Virginia-based Acumen designed its antibody to target different species of amyloid beta than drugs such as Biogen and Eisai’s Leqembi in a bid to improve efficacy while reducing the rate of amyloid-related imaging abnormalities with edema (ARIA-E). Leqembi targets protofibrils, a soluble form of amyloid beta, and insoluble forms of the protein. The mechanism works well enough for the drug to secure FDA approval but also landed the product with a black box warning for ARIA.
Acumen’s candidate, ACU193, targets amyloid beta oligomers, differentiating it from Leqembi. Going into the phase 1 readout, it was unclear whether the antibody would engage the target and clear amyloid plaques. The data presented at the Alzheimer’s Association International Conference 2023 on Sunday resolve that uncertainty.

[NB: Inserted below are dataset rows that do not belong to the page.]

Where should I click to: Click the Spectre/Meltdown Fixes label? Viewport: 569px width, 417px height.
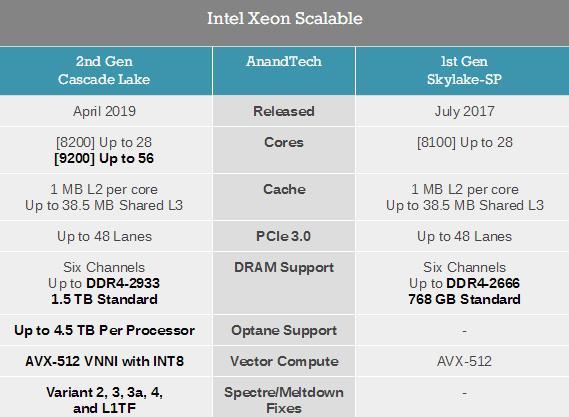284,400
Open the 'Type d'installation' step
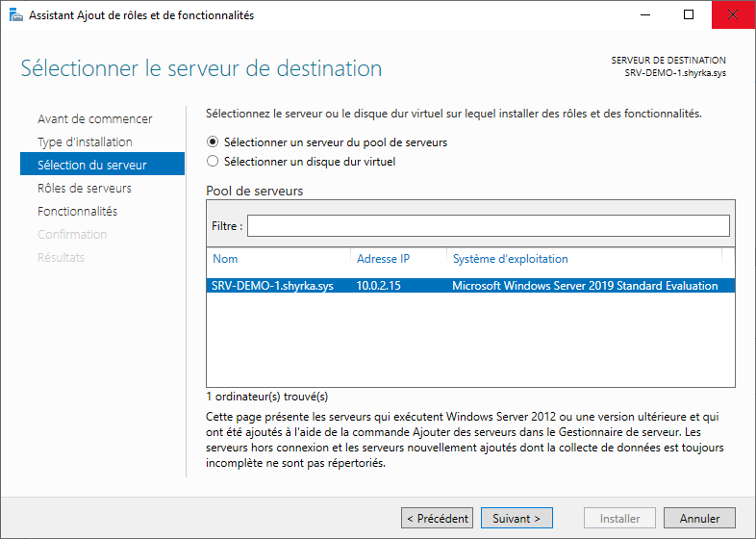This screenshot has width=756, height=539. pos(85,142)
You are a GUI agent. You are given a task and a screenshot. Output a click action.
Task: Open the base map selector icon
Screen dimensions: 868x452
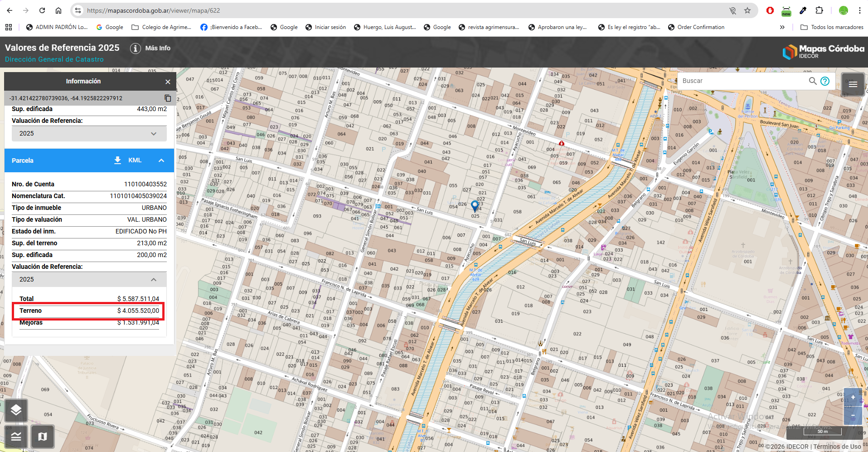[x=43, y=437]
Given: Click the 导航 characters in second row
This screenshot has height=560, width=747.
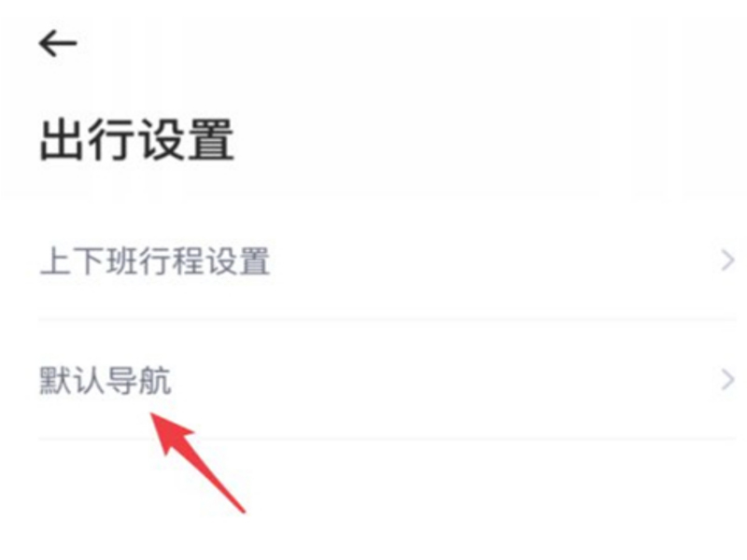Looking at the screenshot, I should point(138,381).
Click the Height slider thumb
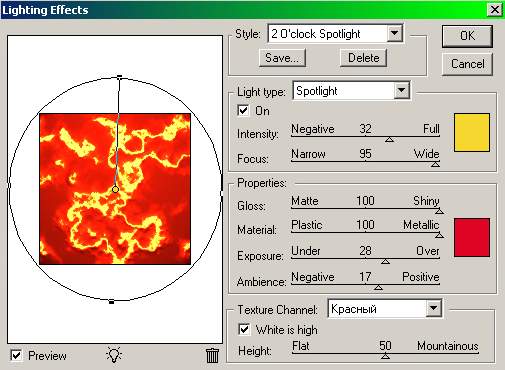 pyautogui.click(x=386, y=356)
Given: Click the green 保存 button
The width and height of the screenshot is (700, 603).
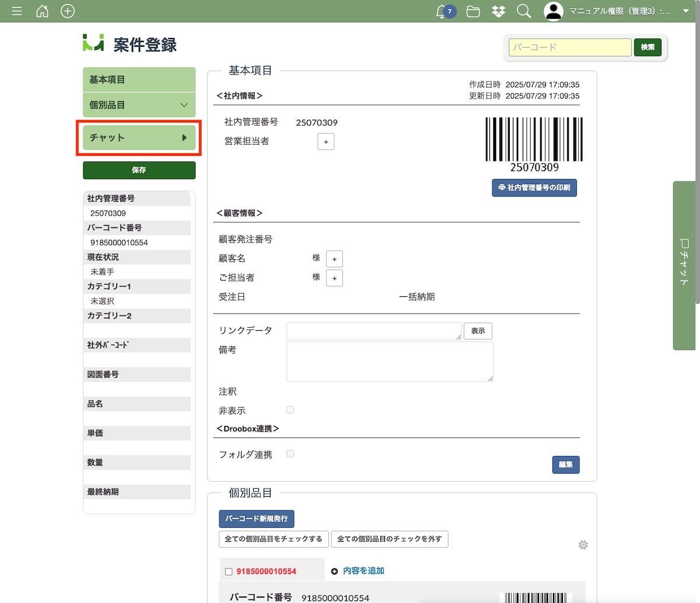Looking at the screenshot, I should click(139, 170).
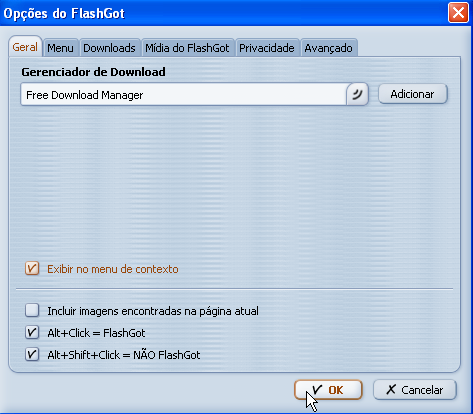The height and width of the screenshot is (414, 473).
Task: Select the Geral tab
Action: 25,47

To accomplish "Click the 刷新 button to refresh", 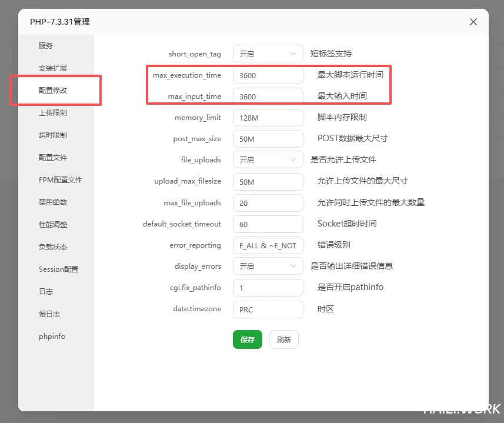I will pos(284,339).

At higher doses, ACU193 caused similar levels of plaque reduction to Leqembi. The number of patients is small—Acumen treated 16 patients across the two dose cohorts it highlighted—and the company is yet to track enough people for long enough to show the durability of the effect or reveal whether it translates into improved cognition. But the efficacy signal was sufficient to encourage Acumen to plan a phase 2/3 trial.

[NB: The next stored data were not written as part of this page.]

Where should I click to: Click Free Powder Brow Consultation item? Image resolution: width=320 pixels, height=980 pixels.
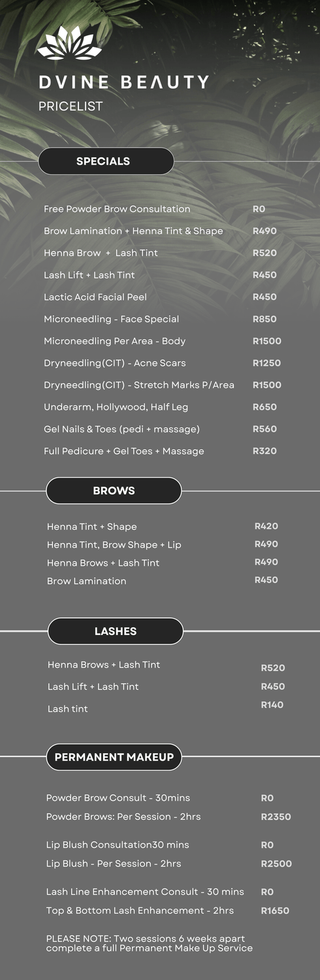(x=117, y=209)

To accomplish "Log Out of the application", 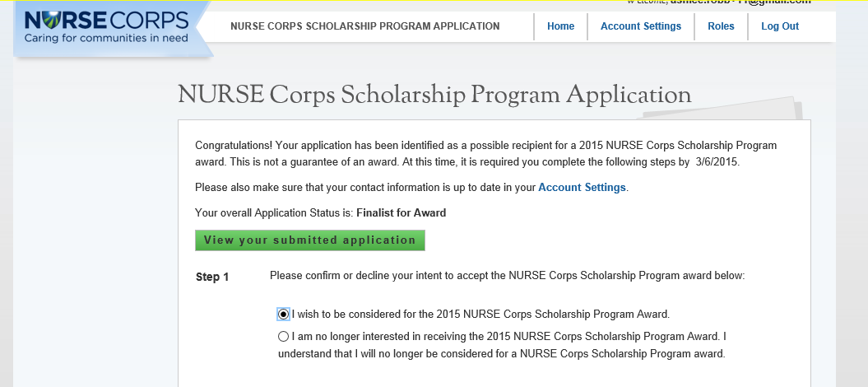I will [x=780, y=26].
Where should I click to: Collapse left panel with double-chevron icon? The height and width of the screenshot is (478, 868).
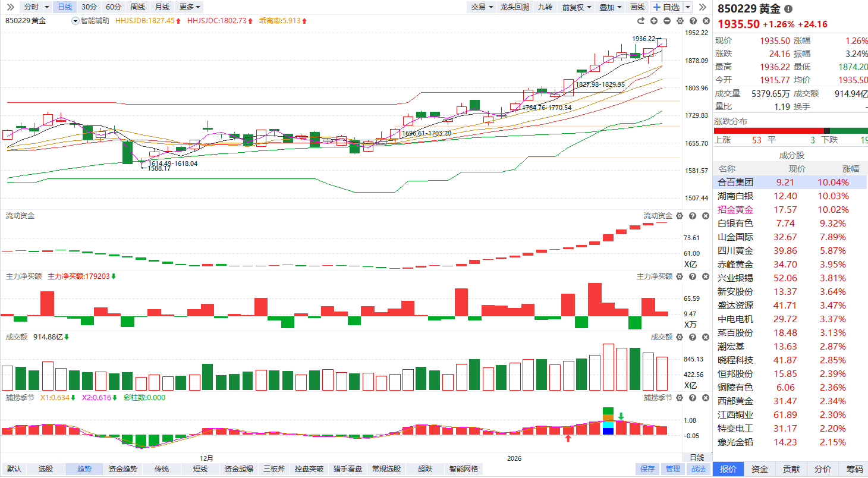10,7
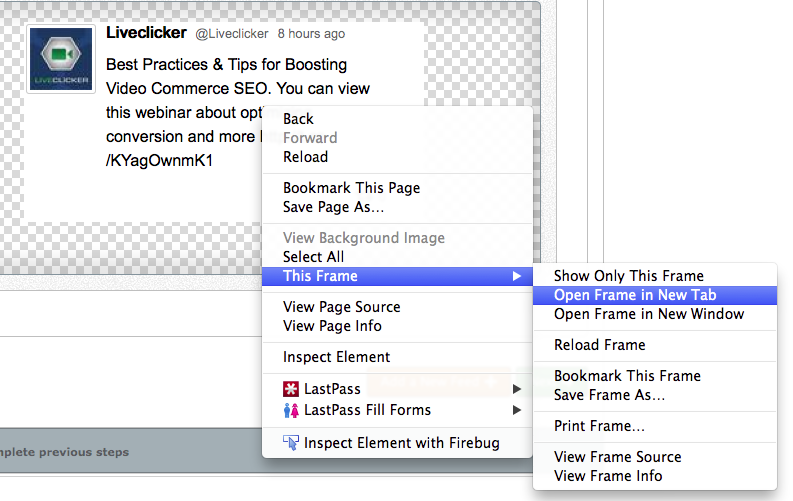Viewport: 793px width, 501px height.
Task: Click the LastPass Fill Forms people icon
Action: (291, 410)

If, as appears plausible based on the very limited data, ACU193 is no better than Leqembi at improving cognition, Acumen will need to find other ways to differentiate its product to overcome the multiyear head start it has ceded to its rivals. Safety and tolerability offer Acumen an opportunity to stand out.
Yet, the phase 1 data fail to convincingly show that ACU193 can seize that opportunity. Across the 48 patients in the safety data set, Acumen reported a 10.4% rate of ARIA-E. The rate in the 14 patients who received 60 mg/kg, the highest dose, was 21.4%. The rate of symptomatic ARIA-E was lower, with one patient in the whole study, who was in the 60-mg/kg cohort, developing the adverse event.

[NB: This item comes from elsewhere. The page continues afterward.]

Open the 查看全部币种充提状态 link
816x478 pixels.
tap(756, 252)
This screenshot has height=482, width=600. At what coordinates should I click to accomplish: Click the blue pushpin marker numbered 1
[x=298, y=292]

Acumen highlighted the fact that no APOE4 homozygote patients exhibited ARIA-E. The Leqembi label (PDF) warns that APOE4 homozygote patients have a higher incidence of ARIA when treated with the Eisai-Biogen drug. The lack of any ARIA-E cases in the subpopulation in the Acumen trial is positive but, with the biotech only having data on six patients, could be a fluke that vanishes in larger data sets.
The next step is to generate larger data sets. Buoyed by the data, which initially sent its share price up 44% to $9.03 in premarket trading Monday, Acumen plans to talk to regulators and determine a timeline for moving into a phase 2/3 study.